#### Data section

- - - - - - -

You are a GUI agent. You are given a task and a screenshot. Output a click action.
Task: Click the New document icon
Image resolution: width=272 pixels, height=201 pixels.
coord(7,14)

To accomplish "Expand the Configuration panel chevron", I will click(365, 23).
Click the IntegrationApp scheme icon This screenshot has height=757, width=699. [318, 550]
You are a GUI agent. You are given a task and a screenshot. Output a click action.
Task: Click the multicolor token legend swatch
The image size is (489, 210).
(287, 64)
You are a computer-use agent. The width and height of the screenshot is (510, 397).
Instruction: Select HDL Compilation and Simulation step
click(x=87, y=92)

- - - - - - -

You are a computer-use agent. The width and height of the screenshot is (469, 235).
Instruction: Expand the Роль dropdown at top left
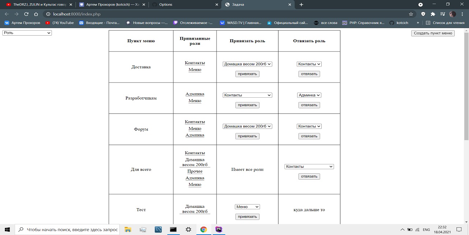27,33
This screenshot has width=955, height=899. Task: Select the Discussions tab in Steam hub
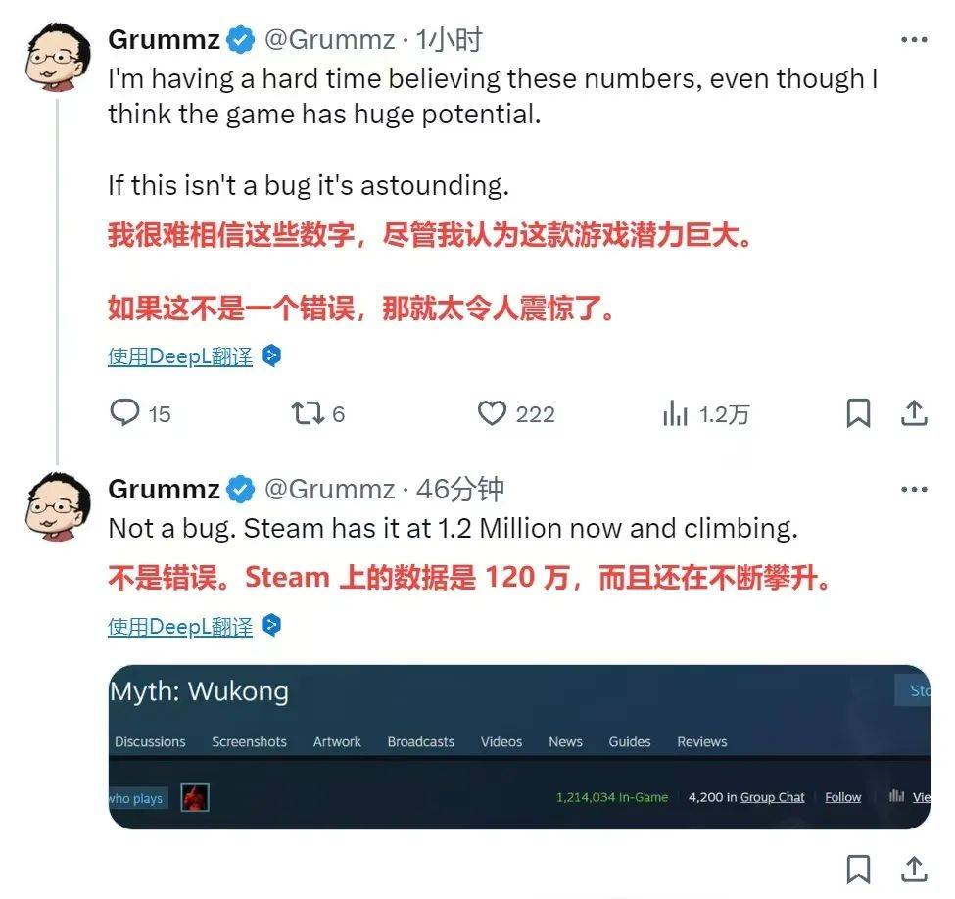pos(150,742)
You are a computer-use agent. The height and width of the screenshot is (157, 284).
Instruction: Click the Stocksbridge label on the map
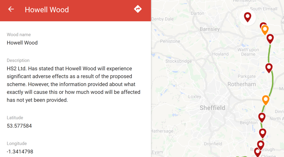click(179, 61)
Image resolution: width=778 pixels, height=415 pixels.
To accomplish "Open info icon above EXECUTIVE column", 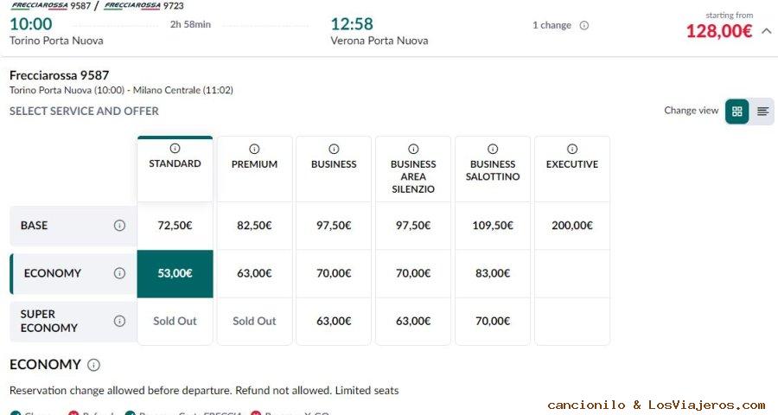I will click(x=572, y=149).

- - - - - - -

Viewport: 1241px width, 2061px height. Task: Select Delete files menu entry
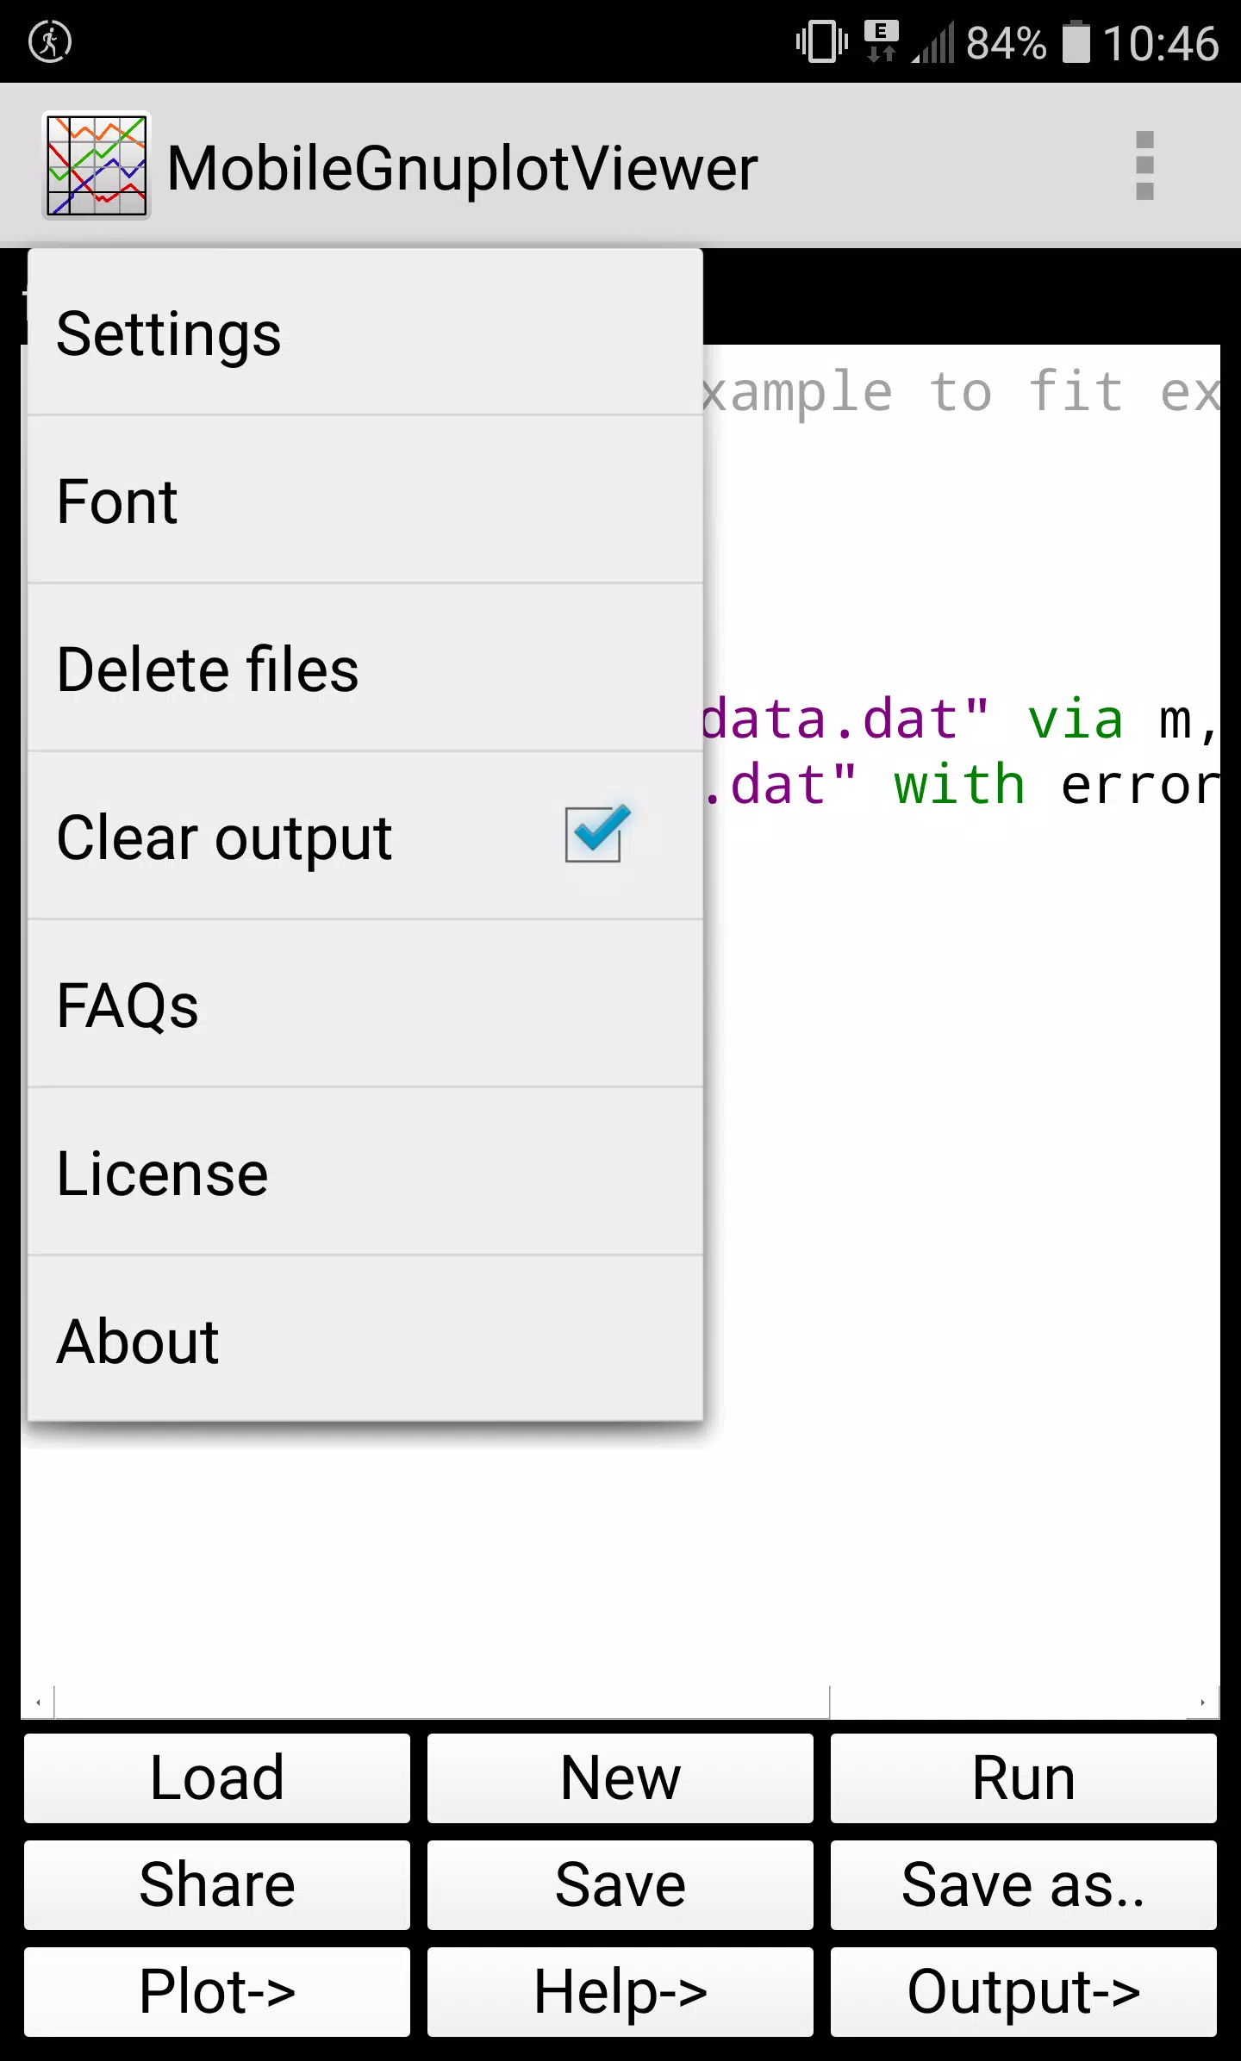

- - - - - - -

#### About this exercise
Your answer must be everything above from the line with "Instruction: Expand the" down to the line with "You are a computer-use agent. The height", word for word, and no pictures.

#### The answer
Instruction: Expand the Роль dropdown at top left
27,33
This screenshot has width=955, height=899. Task: Select the Discussions tab in Steam hub
pos(150,742)
You are a computer-use agent. The height and width of the screenshot is (157, 284).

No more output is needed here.